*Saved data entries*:
-- -- --

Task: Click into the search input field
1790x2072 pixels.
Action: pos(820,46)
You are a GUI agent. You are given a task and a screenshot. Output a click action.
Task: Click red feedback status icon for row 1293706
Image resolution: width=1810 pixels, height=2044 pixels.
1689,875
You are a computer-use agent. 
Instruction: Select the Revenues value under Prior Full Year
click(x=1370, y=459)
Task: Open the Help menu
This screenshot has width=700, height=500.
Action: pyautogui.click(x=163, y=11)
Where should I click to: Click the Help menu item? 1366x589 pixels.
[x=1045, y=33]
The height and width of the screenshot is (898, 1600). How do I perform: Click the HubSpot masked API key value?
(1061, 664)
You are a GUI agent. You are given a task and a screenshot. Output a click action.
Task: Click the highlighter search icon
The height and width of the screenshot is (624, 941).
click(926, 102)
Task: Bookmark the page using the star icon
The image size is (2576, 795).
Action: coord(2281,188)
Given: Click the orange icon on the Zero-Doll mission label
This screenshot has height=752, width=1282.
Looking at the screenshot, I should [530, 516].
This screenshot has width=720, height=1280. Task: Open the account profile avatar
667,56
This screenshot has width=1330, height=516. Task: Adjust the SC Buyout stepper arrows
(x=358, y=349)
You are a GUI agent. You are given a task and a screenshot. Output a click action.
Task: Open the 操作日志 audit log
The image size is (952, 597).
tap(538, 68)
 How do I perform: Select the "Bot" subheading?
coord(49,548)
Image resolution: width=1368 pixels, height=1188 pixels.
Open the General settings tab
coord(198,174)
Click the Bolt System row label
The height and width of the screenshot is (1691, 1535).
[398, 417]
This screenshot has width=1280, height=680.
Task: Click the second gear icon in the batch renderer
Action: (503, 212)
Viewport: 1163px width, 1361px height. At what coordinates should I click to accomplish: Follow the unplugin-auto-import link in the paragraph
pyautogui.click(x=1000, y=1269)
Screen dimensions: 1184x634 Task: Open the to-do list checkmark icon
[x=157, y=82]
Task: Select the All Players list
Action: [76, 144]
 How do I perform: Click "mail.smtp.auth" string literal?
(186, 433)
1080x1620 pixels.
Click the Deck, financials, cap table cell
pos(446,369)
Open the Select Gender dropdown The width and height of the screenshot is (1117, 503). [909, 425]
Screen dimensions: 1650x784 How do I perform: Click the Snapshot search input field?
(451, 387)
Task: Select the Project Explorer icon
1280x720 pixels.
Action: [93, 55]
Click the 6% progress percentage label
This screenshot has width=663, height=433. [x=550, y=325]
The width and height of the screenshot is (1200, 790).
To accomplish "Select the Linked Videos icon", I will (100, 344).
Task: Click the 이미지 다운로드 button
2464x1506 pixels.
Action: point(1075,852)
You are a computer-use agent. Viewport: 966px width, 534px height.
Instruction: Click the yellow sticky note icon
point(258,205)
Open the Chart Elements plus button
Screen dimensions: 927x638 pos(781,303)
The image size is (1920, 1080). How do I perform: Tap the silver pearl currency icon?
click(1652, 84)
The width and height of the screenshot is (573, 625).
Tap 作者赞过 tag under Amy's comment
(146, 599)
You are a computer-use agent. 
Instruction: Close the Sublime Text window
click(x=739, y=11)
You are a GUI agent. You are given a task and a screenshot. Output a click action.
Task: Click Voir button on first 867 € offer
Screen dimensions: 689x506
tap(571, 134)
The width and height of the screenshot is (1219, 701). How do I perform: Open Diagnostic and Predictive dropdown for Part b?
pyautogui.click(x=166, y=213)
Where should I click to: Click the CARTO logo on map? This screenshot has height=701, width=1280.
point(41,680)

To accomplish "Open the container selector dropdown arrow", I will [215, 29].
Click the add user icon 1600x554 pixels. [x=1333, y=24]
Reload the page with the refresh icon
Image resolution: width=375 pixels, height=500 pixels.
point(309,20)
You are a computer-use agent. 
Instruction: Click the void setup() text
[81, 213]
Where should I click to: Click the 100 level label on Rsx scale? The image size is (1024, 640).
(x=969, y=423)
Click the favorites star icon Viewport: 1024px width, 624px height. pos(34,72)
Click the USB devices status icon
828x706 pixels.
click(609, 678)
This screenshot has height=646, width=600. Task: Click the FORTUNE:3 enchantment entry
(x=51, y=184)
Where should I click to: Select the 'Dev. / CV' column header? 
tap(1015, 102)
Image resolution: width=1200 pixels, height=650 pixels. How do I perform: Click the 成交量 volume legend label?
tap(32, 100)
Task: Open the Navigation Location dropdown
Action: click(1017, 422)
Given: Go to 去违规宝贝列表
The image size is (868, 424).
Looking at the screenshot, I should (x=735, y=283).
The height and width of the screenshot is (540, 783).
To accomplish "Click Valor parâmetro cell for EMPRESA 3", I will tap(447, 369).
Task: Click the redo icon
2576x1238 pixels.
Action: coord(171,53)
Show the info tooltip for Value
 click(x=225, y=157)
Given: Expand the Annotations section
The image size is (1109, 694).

-- -- --

*WORK REQUEST*: Each record must be copied out exactly and in full.

*RESPONSE TO THE EXERCISE*:
Task: Click into the search input field
1790x2072 pixels.
Action: pos(820,46)
You are a GUI agent. You are given a task and a screenshot. Output a click action.
Task: Click red feedback status icon for row 1293706
Image resolution: width=1810 pixels, height=2044 pixels.
1689,875
You are a computer-use agent. 
Instruction: Select the Revenues value under Prior Full Year
click(x=1370, y=459)
Task: Open the Help menu
This screenshot has width=700, height=500.
Action: pyautogui.click(x=163, y=11)
Where should I click to: Click the Help menu item? 1366x589 pixels.
[x=1045, y=33]
The height and width of the screenshot is (898, 1600). How do I perform: Click the HubSpot masked API key value?
(1061, 664)
You are a GUI agent. You are given a task and a screenshot. Output a click action.
Task: Click the highlighter search icon
The height and width of the screenshot is (624, 941).
click(926, 102)
Task: Bookmark the page using the star icon
The image size is (2576, 795).
Action: coord(2281,188)
Given: Click the orange icon on the Zero-Doll mission label
This screenshot has height=752, width=1282.
Looking at the screenshot, I should [530, 516].
This screenshot has width=720, height=1280. Task: Open the account profile avatar
667,56
This screenshot has width=1330, height=516. Task: Adjust the SC Buyout stepper arrows
(x=358, y=349)
You are a GUI agent. You are given a task and a screenshot. Output a click action.
Task: Open the 操作日志 audit log
The image size is (952, 597).
tap(538, 68)
 How do I perform: Select the "Bot" subheading?
coord(49,548)
Image resolution: width=1368 pixels, height=1188 pixels.
Open the General settings tab
coord(198,174)
Click the Bolt System row label
The height and width of the screenshot is (1691, 1535).
[398, 417]
This screenshot has width=1280, height=680.
Task: Click the second gear icon in the batch renderer
Action: (503, 212)
Viewport: 1163px width, 1361px height. At what coordinates should I click to accomplish: Follow the unplugin-auto-import link in the paragraph
pyautogui.click(x=1000, y=1269)
Screen dimensions: 1184x634 Task: Open the to-do list checkmark icon
[x=157, y=82]
Task: Select the All Players list
Action: [76, 144]
 How do I perform: Click "mail.smtp.auth" string literal?
(186, 433)
1080x1620 pixels.
Click the Deck, financials, cap table cell
pos(446,369)
Open the Select Gender dropdown The width and height of the screenshot is (1117, 503). [909, 425]
Screen dimensions: 1650x784 How do I perform: Click the Snapshot search input field?
(451, 387)
Task: Select the Project Explorer icon
1280x720 pixels.
Action: [93, 55]
Click the 6% progress percentage label
This screenshot has width=663, height=433. [x=550, y=325]
The width and height of the screenshot is (1200, 790).
To accomplish "Select the Linked Videos icon", I will (100, 344).
Task: Click the 이미지 다운로드 button
2464x1506 pixels.
Action: point(1075,852)
You are a computer-use agent. Viewport: 966px width, 534px height.
Instruction: Click the yellow sticky note icon
point(258,205)
Open the Chart Elements plus button
Screen dimensions: 927x638 pos(781,303)
The image size is (1920, 1080). How do I perform: Tap the silver pearl currency icon?
click(1652, 84)
The width and height of the screenshot is (573, 625).
Tap 作者赞过 tag under Amy's comment
(146, 599)
You are a computer-use agent. 
Instruction: Close the Sublime Text window
click(x=739, y=11)
You are a GUI agent. You are given a task and a screenshot. Output a click action.
Task: Click Voir button on first 867 € offer
Screen dimensions: 689x506
tap(571, 134)
The width and height of the screenshot is (1219, 701). How do I perform: Open Diagnostic and Predictive dropdown for Part b?
pyautogui.click(x=166, y=213)
Where should I click to: Click the CARTO logo on map? This screenshot has height=701, width=1280.
point(41,680)

To accomplish "Open the container selector dropdown arrow", I will [215, 29].
Click the add user icon 1600x554 pixels. [x=1333, y=24]
Reload the page with the refresh icon
Image resolution: width=375 pixels, height=500 pixels.
point(309,20)
You are a computer-use agent. 
Instruction: Click the void setup() text
[81, 213]
Where should I click to: Click the 100 level label on Rsx scale? The image size is (1024, 640).
(x=969, y=423)
Click the favorites star icon Viewport: 1024px width, 624px height. pos(34,72)
Click the USB devices status icon
828x706 pixels.
click(609, 678)
This screenshot has height=646, width=600. Task: Click the FORTUNE:3 enchantment entry
(x=51, y=184)
Where should I click to: Select the 'Dev. / CV' column header? 
tap(1015, 102)
Image resolution: width=1200 pixels, height=650 pixels. How do I perform: Click the 成交量 volume legend label?
tap(32, 100)
Task: Open the Navigation Location dropdown
Action: click(1017, 422)
Given: Go to 去违规宝贝列表
The image size is (868, 424).
Looking at the screenshot, I should (x=735, y=283).
The height and width of the screenshot is (540, 783).
To accomplish "Click Valor parâmetro cell for EMPRESA 3", I will tap(447, 369).
Task: Click the redo icon
2576x1238 pixels.
Action: coord(171,53)
Show the info tooltip for Value
 click(x=225, y=157)
Given: Expand the Annotations section
The image size is (1109, 694).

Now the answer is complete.